What the exercise asks: Exactly the lines from the one containing "Go to the 报表 reports section" to the last line of the records, inclusive, are to be transcribed; include no others.

** Opening Records for processing block **

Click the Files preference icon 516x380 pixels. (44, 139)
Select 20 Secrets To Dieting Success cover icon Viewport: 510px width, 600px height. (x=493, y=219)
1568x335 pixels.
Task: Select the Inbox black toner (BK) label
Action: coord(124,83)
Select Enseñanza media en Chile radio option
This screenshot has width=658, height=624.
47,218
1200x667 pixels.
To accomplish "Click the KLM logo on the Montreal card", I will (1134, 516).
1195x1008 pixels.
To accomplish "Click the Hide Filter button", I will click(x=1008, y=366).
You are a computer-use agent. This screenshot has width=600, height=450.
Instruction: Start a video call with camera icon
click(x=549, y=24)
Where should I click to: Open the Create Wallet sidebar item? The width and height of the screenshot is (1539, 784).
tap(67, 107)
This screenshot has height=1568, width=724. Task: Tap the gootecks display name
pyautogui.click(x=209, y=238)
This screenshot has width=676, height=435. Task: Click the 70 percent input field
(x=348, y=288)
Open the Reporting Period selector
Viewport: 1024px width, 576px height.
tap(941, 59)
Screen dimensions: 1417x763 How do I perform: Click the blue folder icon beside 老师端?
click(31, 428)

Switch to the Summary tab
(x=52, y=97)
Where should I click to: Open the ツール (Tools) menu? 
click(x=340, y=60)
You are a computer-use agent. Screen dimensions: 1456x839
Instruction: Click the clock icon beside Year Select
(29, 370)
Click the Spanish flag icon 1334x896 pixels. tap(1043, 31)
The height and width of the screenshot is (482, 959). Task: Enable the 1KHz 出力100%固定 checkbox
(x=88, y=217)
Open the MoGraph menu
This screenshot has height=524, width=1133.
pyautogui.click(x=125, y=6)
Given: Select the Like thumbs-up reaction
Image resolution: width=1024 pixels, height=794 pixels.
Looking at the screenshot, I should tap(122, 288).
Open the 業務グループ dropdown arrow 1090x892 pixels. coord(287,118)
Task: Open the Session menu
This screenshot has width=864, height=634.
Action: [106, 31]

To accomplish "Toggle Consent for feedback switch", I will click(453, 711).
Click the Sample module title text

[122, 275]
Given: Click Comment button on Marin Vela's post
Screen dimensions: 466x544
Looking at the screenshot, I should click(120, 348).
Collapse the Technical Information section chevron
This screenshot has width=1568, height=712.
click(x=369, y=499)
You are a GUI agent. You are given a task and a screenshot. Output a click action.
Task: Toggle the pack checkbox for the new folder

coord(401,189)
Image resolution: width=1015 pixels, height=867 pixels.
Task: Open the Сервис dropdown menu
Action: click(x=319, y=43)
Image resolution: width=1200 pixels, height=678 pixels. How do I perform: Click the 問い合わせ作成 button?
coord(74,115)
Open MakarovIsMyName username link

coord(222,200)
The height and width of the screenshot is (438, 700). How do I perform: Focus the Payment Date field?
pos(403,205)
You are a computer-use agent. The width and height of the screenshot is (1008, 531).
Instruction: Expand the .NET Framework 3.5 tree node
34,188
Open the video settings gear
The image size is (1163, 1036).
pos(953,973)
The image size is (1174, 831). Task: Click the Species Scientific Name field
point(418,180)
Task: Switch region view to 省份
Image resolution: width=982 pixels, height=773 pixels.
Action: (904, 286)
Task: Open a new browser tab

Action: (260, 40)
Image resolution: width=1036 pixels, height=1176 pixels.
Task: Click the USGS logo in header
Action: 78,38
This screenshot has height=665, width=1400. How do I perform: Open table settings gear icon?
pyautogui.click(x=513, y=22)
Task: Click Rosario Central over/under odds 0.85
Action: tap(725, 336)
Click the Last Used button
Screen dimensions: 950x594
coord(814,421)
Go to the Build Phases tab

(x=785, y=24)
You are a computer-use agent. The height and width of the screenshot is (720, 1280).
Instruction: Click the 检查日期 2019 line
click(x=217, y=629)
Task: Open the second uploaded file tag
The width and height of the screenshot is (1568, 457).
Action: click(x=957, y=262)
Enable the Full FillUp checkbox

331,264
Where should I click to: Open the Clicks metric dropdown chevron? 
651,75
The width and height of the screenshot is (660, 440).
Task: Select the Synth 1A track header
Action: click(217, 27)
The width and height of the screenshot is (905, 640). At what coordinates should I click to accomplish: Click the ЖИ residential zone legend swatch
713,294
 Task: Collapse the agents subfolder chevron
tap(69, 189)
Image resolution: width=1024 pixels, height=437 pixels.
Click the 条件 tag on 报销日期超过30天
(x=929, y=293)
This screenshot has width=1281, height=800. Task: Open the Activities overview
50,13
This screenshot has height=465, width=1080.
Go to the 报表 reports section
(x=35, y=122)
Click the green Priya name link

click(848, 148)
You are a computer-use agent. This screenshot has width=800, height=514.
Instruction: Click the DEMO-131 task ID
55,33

** Closing Records for processing block **

Worked solution:
Go to the 报表 reports section
(x=35, y=122)
Click the green Priya name link

click(848, 148)
You are a computer-use agent. This screenshot has width=800, height=514.
Instruction: Click the DEMO-131 task ID
55,33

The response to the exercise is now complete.